The lawsuit accuses Stewart of gross negligence, saying he gunned his engine and put his car into a skid as 20-year-old Kevin Ward Jr. walked onto the track after a crash at Canandaigua Motorsports Park on Aug. 9, 2014. The car struck Ward, and he was killed.

A grand jury declined to indict Stewart.

Golf

Furyk erasing bad course memories with stellar play

Jim Furyk is two rounds away from erasing a couple of bad memories at Firestone.

Even with a bogey on his last hole for the second consecutive day, Furyk did plenty right Friday in the Bridgestone Invitational for another 4-under 66 that gave him a four-shot lead going into the weekend.

RENO, Nev. – Andres Gonzales had 11 birdies and a bogey in a 21-point round Friday for a share of the lead with Brendan Steele in the Barracuda Championship.

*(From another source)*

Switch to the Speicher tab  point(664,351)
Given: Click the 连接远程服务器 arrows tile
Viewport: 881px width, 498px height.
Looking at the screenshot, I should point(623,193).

CALGARY, Alberta – Colin Montgomerie birdied three of the final four holes for an 8-under 62 and the first-round lead Friday in the Champions Tour’s Shaw Charity Classic.

NFL

49ers let Aldon Smith go after more legal issues

SANTA CLARA, Calif. – Linebacker Aldon Smith was released by the San Francisco 49ers after his latest arrest.

The team announced the move Friday, hours after Smith was let out of jail.

Smith was arrested Thursday night, the fifth legal run-in since the team drafted him, and two days after general manager Trent Baalke said the organization would like to keep him beyond this season.

Santa Clara police arrested Smith, who is accused of drunken driving, hit and run and vandalism.

South Dakota tribe doesn’t welcome Redskins’ money

SIOUX FALLS, S.D. – A Native American tribe in South Dakota will return a $25,000 donation from a charitable arm of the NFL’s Washington Redskins.

A check for that amount from the Washington Redskins’ Original Americans Foundation was made out to the rodeo association of the Cheyenne River Sioux Tribe in South Dakota.

Tribal Council Vice Chairman Ryman LeBeau told The Associated Press that the council voted Wednesday to return the current donation and any future money from the organization.

Team owner Dan Snyder created the organization in March 2014 after calls for the team to change its name, which activists have long considered offensive.

Soccer

Top CONCACAF official out in latest scandal backlash

MIAMI – CONCACAF fired its secretary general, Enrique Sanz, who is implicated in a U.S. Department of Justice investigation of corruption in soccer.

Sanz is already facing a life ban from FIFA which provisionally suspended him June 1.

On the same day, he was provisionally banned by CONCACAF pending an internal inquiry of corruption which also implicated its president Jeffrey Webb in taking bribes arranged by Sanz.

Sanz, a Colombian-American, was an executive with marketing agency Traffic Sports when he joined CONCACAF in 2012.